* Morgan Stanley hired to explore options for controversial unit
* ISS accounts for about 11 percent of MSCI's revenue
* MSCI shares down 1 percent
Oct 31 (Reuters) - Stock market index provider MSCI Inc said on Thursday that it was exploring strategic options for its influential and controversial proxy advisory unit, Institutional Shareholder Services Inc.
ISS had been through a series of owners before MSCI bought it in 2010. The unit accounted for about 11 percent of MSCI's total revenue of $258.2 million in the third quarter.
ISS has more than 1,700 clients for its corporate governance services overall, well ahead of competitors like Glass, Lewis & Co of California.

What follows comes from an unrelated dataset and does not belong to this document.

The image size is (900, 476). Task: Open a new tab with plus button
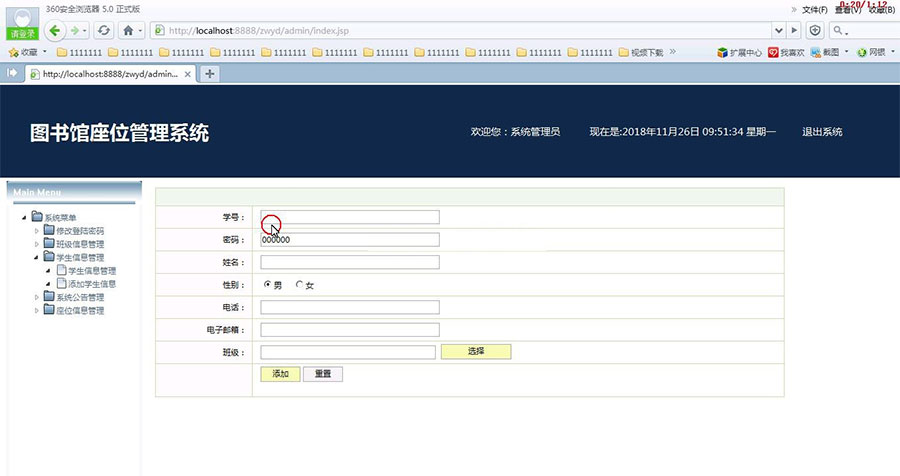(x=210, y=73)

But ISS's services, like recommending how big investors should vote their proxies on corporate shareholder matters, have drawn much criticism in recent years. Companies and trade groups have questioned ISS's methodologies and periodic opposition to management on various high-profile matters.
"I think every company that has owned/controlled ISS has found it a difficult proposition, especially if they also sell services/products to corporate issuers," said Edward Hauder, senior advisor of Chicago area executive-pay consulting company Exequity, via e-mail.
Another Exequity executive drew attention last year with a memo noting how MSCI's own executive pay practices might not meet the standards by which ISS judges other companies.
An ISS representative said executives would not comment. An MSCI spokesman said executives were not immediately available for comment.
MSCI Chief Executive Officer Henry Fernandez said in a statement that the time was right to explore alternatives for the business. "Over the past three years, MSCI has worked hard to return that business to a growth track," he said.
John Coates, a Harvard Law School professor and former mergers and acquisitions specialist, said a sale might solve a strategic problem for MSCI. Its market index business has plenty of room to grow, while ISS is more mature, he said.
But ISS may have few obvious buyers, Coates said, "partly because of conflicts, partly because it's an unusual business, with few obvious synergies (that don't generate serious conflicts)."
Morgan Stanley is MSCI's financial adviser, and Davis Polk is the company's legal adviser.
In a separate statement, ISS said it expected its current management team to remain in place.
Also on Thursday, MSCI reported a 14.6 percent rise in third-quarter net income to $55.3 million, or 46 cents per share.
Shares of MSCI fell 1 percent at $40.85 in morning trading. At Wednesday's close, the stock had risen 33 percent since the beginning of the year.